Gorman got the call on a breaking ball away to go ahead 0-and-2 and then came right at Camp with a fat pitch up in the zone. Big mistake.

Darling watched the no-doubter homer to leftfield from the top step of the dugout. Third baseman Ray Knight threw his hands in the air.  Howard Johnson, the shortstop, dropped to his knees. Dykstra collapsed to the ground in center.

Darling: “I knew as soon as he hit it . . . Everyone was like, well, this game has had everything and now it’s had more than everything.”

Hernandez: “I had the same reaction [leftfielder Danny Heep] had. He put his hands on his head. I was in disbelief. I remember looking at Gorman and Gorman looking at me like, ‘I didn’t mean to do it!’ ”

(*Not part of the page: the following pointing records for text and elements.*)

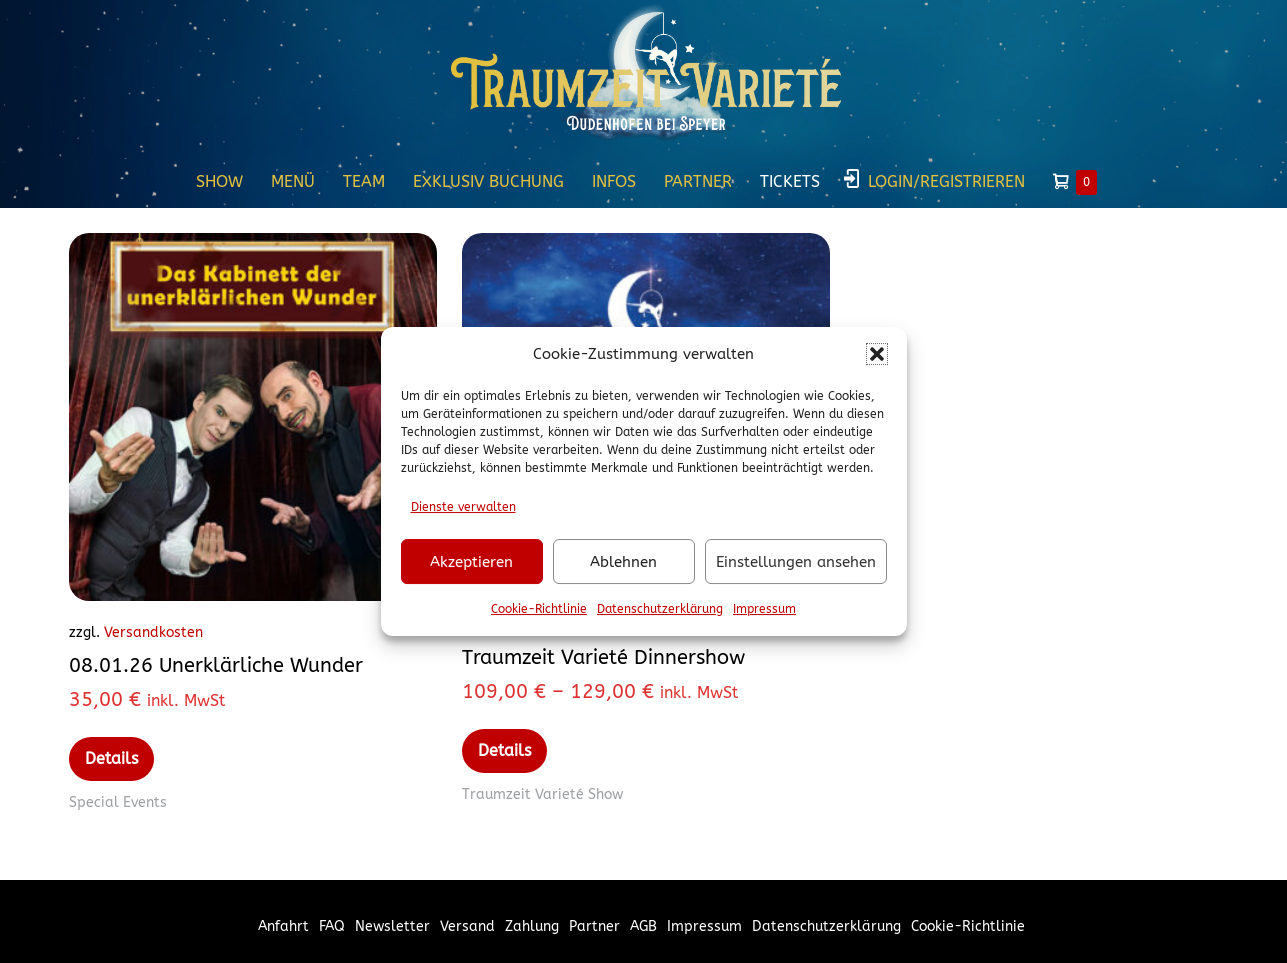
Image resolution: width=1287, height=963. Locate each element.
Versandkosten (153, 632)
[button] (877, 354)
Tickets (790, 181)
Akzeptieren (471, 562)
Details (111, 758)
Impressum (764, 609)
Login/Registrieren (946, 181)
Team (364, 181)
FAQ (332, 926)
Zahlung (532, 926)
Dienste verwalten (463, 507)
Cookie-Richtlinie (539, 609)
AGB (643, 926)
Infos (614, 181)
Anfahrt (283, 926)
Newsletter (392, 926)
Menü (293, 181)
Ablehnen (623, 562)
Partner (698, 181)
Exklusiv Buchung (488, 181)
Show (219, 181)
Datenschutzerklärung (660, 609)
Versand (467, 926)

Howard Johnson: “In my mind I’m going, that looks like a home run . . . just couldn’t believe it. I watched Danny drop his glove. It was one of the weirdest games I’ve ever been in.”

Sterling, on the broadcast: “Holy cow! Oh my goodness! I don’t believe it! I don’t believe it! . . . That certifies this game as the wackiest, wildest, most improbable game in history!”

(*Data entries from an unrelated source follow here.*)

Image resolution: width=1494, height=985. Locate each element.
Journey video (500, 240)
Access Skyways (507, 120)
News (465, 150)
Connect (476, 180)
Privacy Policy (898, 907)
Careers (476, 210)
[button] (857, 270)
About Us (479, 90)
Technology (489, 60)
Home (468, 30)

More Sterling: ''I mean, if you told me that John Sterling's going to run for president and win, that wouldn't be any more improbable, and I gotta tell you, that's improbable. Un-be-lievable . . . That's the most amazing thing that's ever happened, in baseball. That's mind-boggling . . . The odds on that have to be a million to one. Ten million to one. What do I know.''

The Mets ended up scoring five runs in the top of the 19th. Darling, who had pitched two days earlier, had thrown a bullpen session that day and would pitch two days later, was called in to close it out. He didn’t mind: “I think everyone wanted to be in the boxscore.”

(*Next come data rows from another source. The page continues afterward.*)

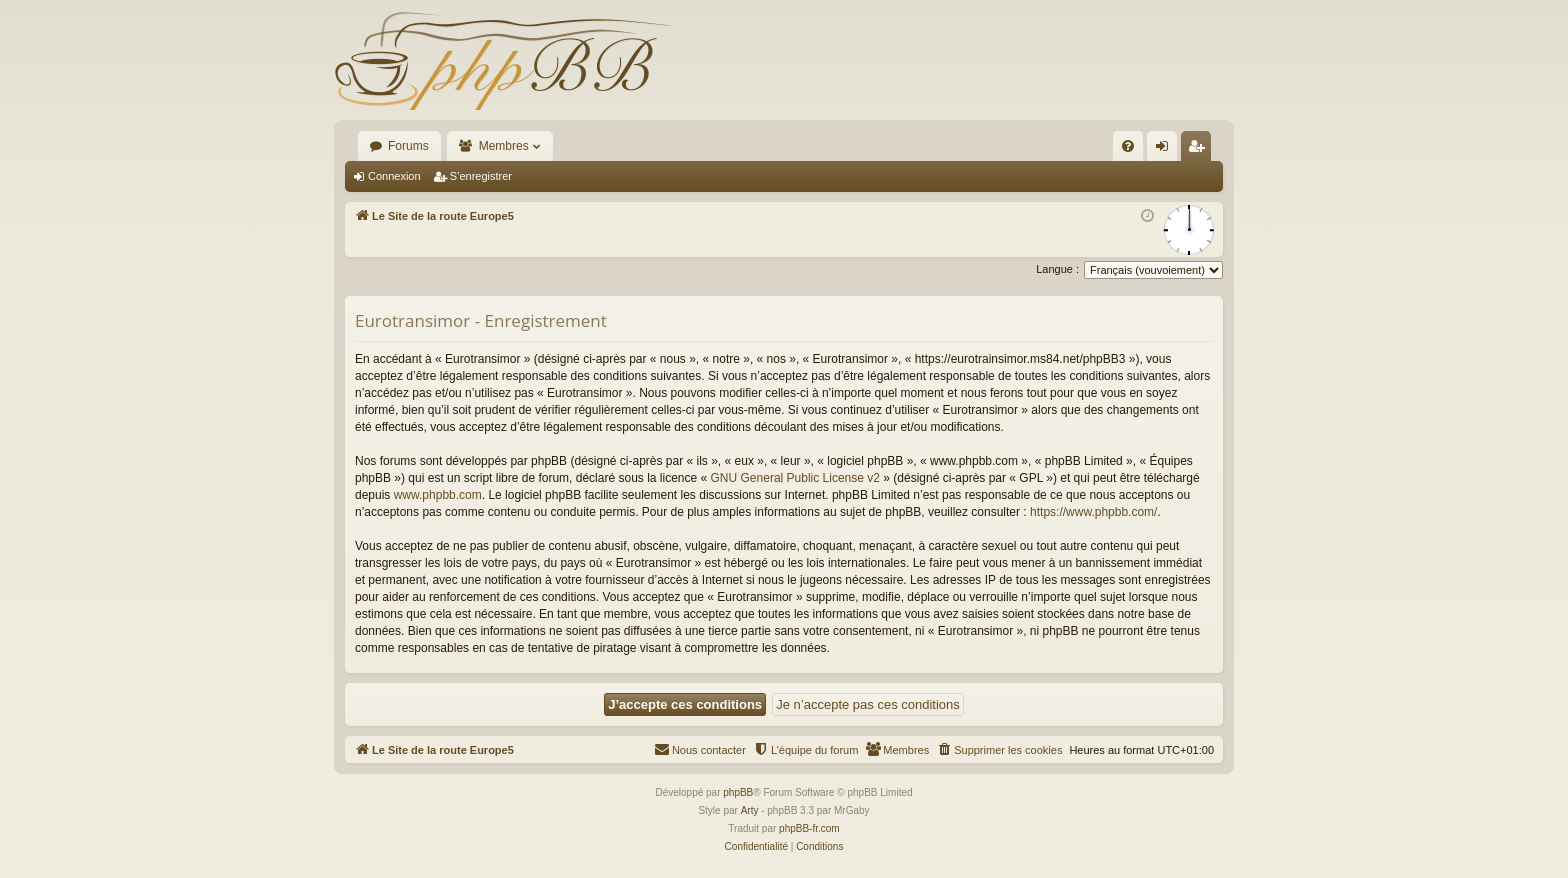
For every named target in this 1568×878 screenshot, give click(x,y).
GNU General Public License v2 (795, 478)
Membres (504, 146)
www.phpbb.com (438, 495)
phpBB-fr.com (809, 828)
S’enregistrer (481, 176)
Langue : (1057, 269)
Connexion (394, 176)
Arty (750, 810)
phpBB (738, 792)
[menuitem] (1128, 146)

He allowed two runs before recording the final, blessed out: Camp, who struck out.

The fireworks went off at 4 a.m., frightening area residents who thought Atlanta was under attack.

The time of the game was 6 hours, 10 minutes, not counting the rain delays, which tacked on more than two hours. There were 22 walks and 46 hits, including 28 by the Mets, who left 20 runners on base. Carter and the Braves' Harper had five hits each and Wally Backman matched Hernandez with four.

The clubhouse, full of players who hadn't set foot on the field in hours, was littered with Chick-fil-A wrappers and beer cans. "It was full of half-drunk guys who were so excited for these adrenaline-pumped dudes coming off the field," Darling said. "It was a weird clashing of people in different mindsets. They were so emotional over a kind of nothing game in the middle of July." 

The ride back to the hotel was nothing short of delirious, even giddy. They were riding in an articulated bus — the ones with the accordion structure in the middle — and the streets were flooded.

“We were going down a hill and the bus bottomed out because there was a three-foot puddle,” Darling said. “All the water rushed onto the bus and everyone’s feet got wet and pants got wet and no one complained. No one said a swear word. Everyone just laughed. Bring it on.”

In the end, it was another team-bonding experience for the juggernaut that was to become the ’86 Mets. It was long, exhausting and bizarre, and, in Howard Johnson's words: “I remember saying this is the greatest game I’ve ever played in.”